Goal. Can you copy each of the following rows word for word?

>> Begin Dataset

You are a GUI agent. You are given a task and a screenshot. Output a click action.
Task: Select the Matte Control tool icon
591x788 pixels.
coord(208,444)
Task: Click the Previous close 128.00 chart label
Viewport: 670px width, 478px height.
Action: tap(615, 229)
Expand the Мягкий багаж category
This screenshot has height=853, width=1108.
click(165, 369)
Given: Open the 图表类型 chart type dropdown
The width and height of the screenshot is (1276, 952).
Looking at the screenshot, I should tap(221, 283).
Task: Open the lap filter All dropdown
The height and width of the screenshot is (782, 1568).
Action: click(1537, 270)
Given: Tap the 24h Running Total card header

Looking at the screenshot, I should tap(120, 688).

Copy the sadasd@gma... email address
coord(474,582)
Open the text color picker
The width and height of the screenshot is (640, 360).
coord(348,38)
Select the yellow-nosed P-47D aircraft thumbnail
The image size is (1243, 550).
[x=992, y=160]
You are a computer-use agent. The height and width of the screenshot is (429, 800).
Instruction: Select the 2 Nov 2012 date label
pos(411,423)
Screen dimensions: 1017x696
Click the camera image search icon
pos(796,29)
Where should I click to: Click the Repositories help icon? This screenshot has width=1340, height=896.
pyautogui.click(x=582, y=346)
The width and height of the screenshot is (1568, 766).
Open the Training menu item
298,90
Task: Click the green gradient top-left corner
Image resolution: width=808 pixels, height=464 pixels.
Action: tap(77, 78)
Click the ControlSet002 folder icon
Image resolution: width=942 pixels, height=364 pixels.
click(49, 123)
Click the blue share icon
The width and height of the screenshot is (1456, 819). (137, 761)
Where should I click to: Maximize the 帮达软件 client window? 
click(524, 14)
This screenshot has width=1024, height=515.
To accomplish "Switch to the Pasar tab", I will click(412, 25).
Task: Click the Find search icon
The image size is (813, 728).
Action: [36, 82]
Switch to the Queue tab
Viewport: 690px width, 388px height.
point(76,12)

>> End Dataset

Correct output.
You are a GUI agent. You are given a task and a screenshot. Output a click action.
Task: Select the Matte Control tool icon
591x788 pixels.
coord(208,444)
Task: Click the Previous close 128.00 chart label
Viewport: 670px width, 478px height.
Action: tap(615, 229)
Expand the Мягкий багаж category
This screenshot has height=853, width=1108.
click(165, 369)
Given: Open the 图表类型 chart type dropdown
The width and height of the screenshot is (1276, 952).
Looking at the screenshot, I should tap(221, 283).
Task: Open the lap filter All dropdown
The height and width of the screenshot is (782, 1568).
Action: click(1537, 270)
Given: Tap the 24h Running Total card header

Looking at the screenshot, I should tap(120, 688).

Copy the sadasd@gma... email address
coord(474,582)
Open the text color picker
The width and height of the screenshot is (640, 360).
coord(348,38)
Select the yellow-nosed P-47D aircraft thumbnail
The image size is (1243, 550).
[x=992, y=160]
You are a computer-use agent. The height and width of the screenshot is (429, 800).
Instruction: Select the 2 Nov 2012 date label
pos(411,423)
Screen dimensions: 1017x696
Click the camera image search icon
pos(796,29)
Where should I click to: Click the Repositories help icon? This screenshot has width=1340, height=896.
pyautogui.click(x=582, y=346)
The width and height of the screenshot is (1568, 766).
Open the Training menu item
298,90
Task: Click the green gradient top-left corner
Image resolution: width=808 pixels, height=464 pixels.
Action: tap(77, 78)
Click the ControlSet002 folder icon
Image resolution: width=942 pixels, height=364 pixels.
click(49, 123)
Click the blue share icon
The width and height of the screenshot is (1456, 819). (137, 761)
Where should I click to: Maximize the 帮达软件 client window? 
click(524, 14)
This screenshot has width=1024, height=515.
To accomplish "Switch to the Pasar tab", I will click(412, 25).
Task: Click the Find search icon
The image size is (813, 728).
Action: [36, 82]
Switch to the Queue tab
Viewport: 690px width, 388px height.
point(76,12)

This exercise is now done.